En términos económicos, muchos estarían de acuerdo en afirmar que vivimos en una de las mejores épocas de la historia. El porcentaje de personas que viven en extrema pobreza se ha reducido considerablemente en los últimos dos siglos. En 1820, el 84 % de las personas vivían por debajo del umbral de la pobreza, mientras que en 2015 este porcentaje era menor del 10 % (Roser y Ortiz-Espina, 2018). La esperanza de vida nunca ha sido tan alta y el porcentaje de mortalidad infantil, nunca tan bajo (Roser, 2018).
Pero a pesar de todos los avances sociales y económicos, nuestras sociedades siguen sin poder resolver una cuestión fundamental: la desigualdad económica; esto es, las diferencias marcadas en la distribución de los recursos materiales entre personas o grupos que conviven en un mismo lugar (Peterson, 2017). Lejos de reducirse, la desigualdad ha crecido continua y significativamente desde los años ochenta en la mayoría de los países (Piketty, 2014). Así, la mayoría de las sociedades tienen una estructura en la que hay un pequeño porcentaje de la población claramente privilegiada, mientras que un porcentaje mucho más elevado se encuentra en la base de la escala social. Actualmente, el 1 % de la población más rica se ha beneficiado del 27 % del crecimiento económico desde 1980 hasta 2016; mientras que el 50 % más pobre tan solo se ha beneficiado del 12 % (Alvaredo, Chancel, Piketty, Saez y Zucman, 2018). Igualmente, de acuerdo con datos de Forbes y de los rankings mundiales de billonarios, en 2017 se registró el mayor incremento de billonarios en el mundo (2.043 en total), quienes acapararon el 82 % del crecimiento económico global, mientras que el 50 % más pobre no percibió ningún beneficio (Oxfam Internacional, 2018).
Así pues, la desigualdad se ha convertido en uno de los grandes desafíos que las sociedades deben considerar como claves en su agenda pública. Además, la desigualdad se ha relacionado con un aumento de los problemas sociales, el conflicto, la criminalidad, la polarización social, la delincuencia, los déficits en salud física y mental, etc. (Wilkinson y Pickett, 2017).
Científicos sociales se han esforzado en comprender las causas, los mecanismos y las consecuencias de la desigualdad, y han encontrado preocupantes hallazgos sobre sus consecuencias en las relaciones sociales, el comportamiento político o el bienestar de las personas que viven en entornos con desigualdades en su conjunto, y no solo las más desfavorecidas.

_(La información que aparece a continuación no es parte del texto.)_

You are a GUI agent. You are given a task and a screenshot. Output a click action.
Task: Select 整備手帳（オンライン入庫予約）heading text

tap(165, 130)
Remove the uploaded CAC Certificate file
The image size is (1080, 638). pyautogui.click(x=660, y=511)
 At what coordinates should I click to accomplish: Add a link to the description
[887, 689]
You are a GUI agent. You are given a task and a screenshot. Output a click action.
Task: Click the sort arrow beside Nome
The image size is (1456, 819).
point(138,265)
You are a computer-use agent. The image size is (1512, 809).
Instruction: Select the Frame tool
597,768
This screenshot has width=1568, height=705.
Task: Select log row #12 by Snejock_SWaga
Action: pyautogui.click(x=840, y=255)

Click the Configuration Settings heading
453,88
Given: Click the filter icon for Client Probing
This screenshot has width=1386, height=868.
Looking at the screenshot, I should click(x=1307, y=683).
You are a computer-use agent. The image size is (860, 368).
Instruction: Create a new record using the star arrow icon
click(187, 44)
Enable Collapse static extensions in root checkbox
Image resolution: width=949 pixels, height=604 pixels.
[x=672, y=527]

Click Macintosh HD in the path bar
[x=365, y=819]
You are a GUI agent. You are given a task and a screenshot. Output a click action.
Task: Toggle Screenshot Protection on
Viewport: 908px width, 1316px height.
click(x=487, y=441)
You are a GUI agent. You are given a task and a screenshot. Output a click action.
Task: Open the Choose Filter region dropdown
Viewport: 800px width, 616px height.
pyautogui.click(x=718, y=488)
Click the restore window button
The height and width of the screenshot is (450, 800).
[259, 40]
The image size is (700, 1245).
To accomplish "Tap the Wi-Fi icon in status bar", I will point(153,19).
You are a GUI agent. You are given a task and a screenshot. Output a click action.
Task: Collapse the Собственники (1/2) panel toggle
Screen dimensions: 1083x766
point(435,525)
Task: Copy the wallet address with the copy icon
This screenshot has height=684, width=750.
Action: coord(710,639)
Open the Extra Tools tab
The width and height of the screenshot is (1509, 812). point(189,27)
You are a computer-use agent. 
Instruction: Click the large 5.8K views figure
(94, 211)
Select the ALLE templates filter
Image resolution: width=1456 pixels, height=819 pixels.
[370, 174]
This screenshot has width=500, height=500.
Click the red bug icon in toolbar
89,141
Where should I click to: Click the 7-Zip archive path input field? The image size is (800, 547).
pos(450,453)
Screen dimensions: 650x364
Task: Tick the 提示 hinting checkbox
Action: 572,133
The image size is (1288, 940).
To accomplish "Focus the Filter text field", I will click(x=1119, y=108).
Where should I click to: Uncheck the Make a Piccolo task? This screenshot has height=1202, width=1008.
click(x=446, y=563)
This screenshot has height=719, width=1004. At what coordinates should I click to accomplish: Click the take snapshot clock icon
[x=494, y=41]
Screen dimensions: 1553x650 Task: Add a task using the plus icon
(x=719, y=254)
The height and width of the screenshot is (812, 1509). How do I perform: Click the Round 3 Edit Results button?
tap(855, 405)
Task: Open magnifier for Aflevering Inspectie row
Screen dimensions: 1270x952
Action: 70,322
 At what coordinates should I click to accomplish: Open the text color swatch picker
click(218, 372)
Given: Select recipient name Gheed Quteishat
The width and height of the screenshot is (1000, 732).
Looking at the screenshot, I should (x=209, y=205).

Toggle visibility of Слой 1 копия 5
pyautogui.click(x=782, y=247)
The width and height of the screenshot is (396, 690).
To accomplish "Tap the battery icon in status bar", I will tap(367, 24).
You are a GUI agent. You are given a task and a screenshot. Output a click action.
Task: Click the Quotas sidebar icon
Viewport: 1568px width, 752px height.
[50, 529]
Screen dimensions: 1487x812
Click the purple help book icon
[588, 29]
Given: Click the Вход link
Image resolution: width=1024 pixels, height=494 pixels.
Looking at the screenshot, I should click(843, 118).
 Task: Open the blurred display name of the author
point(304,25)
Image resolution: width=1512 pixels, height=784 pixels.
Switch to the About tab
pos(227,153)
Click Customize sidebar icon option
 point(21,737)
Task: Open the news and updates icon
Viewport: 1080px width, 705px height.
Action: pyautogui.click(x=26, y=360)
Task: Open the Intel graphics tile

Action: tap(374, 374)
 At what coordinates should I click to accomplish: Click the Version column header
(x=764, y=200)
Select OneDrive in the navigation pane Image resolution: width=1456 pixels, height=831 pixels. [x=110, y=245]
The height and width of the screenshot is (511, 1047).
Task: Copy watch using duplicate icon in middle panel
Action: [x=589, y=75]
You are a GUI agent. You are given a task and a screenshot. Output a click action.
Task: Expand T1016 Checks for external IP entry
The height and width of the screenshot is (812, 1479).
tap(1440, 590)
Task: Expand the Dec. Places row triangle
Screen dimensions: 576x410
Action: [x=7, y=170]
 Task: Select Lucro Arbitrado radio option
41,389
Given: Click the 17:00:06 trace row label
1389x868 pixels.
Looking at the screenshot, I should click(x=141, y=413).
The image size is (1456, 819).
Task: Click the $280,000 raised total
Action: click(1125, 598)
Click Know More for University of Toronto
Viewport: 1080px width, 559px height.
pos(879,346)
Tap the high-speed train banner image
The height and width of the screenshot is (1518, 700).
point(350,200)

Pero ¿cuáles son los mecanismos psicológicos que podrían subyacer en los efectos de la desigualdad económica? ¿Cómo se nos mete “bajo la piel” y afecta a nuestro bienestar y a nuestra forma de vida? En línea con los resultados hallados por nuestro propio equipo de investigación y otros (e.g., Buttrick y Oishi, 2017; y Wilkinson y Pickett, 2017), la desigualdad económica favorece que nuestras relaciones adopten formas que mantienen y refuerzan dicha desigualdad a través de tres procesos generales. Por un lado, vivir en sociedades más desiguales hace que nos preocupemos más por nuestra posición social y el estatus se convierte en la cuestión más importante en la evaluación que hacemos de nosotros mismos y de los demás. Por otro lado, nos alejamos más del resto de las personas: la disparidad económica termina generando distancia social. Y por último, la desigualdad motiva creencias que favorecen nuestra proclividad a tolerarla, aceptarla y justificarla.
Vivir en contextos donde existen grandes diferencias económicas puede convertir el lugar que ocupamos en la escala de ingresos en una cuestión central de nuestra vida cotidiana.
El estatus y la posición social en el foco de atención
En las sociedades más desiguales, el estatus social cobra mayor importancia que en contextos más igualitarios. No es lo mismo pertenecer al 10 % de los ciudadanos más pobres —cuando los ingresos de este grupo son 25 veces menores que los del 10 % más rico—, que cuando estos ingresos son solamente tres veces inferiores. Algunos estudios en psicología social muestran que cuando la disparidad económica es muy alta, se vuelve mucho más importante la posición que se ocupa en la escala de ingresos: el 10 % de la población más rica está mucho más motivada por no perder su posición, a la vez que el 10 % más pobre se preocupa sobre todo por ascender de clase social.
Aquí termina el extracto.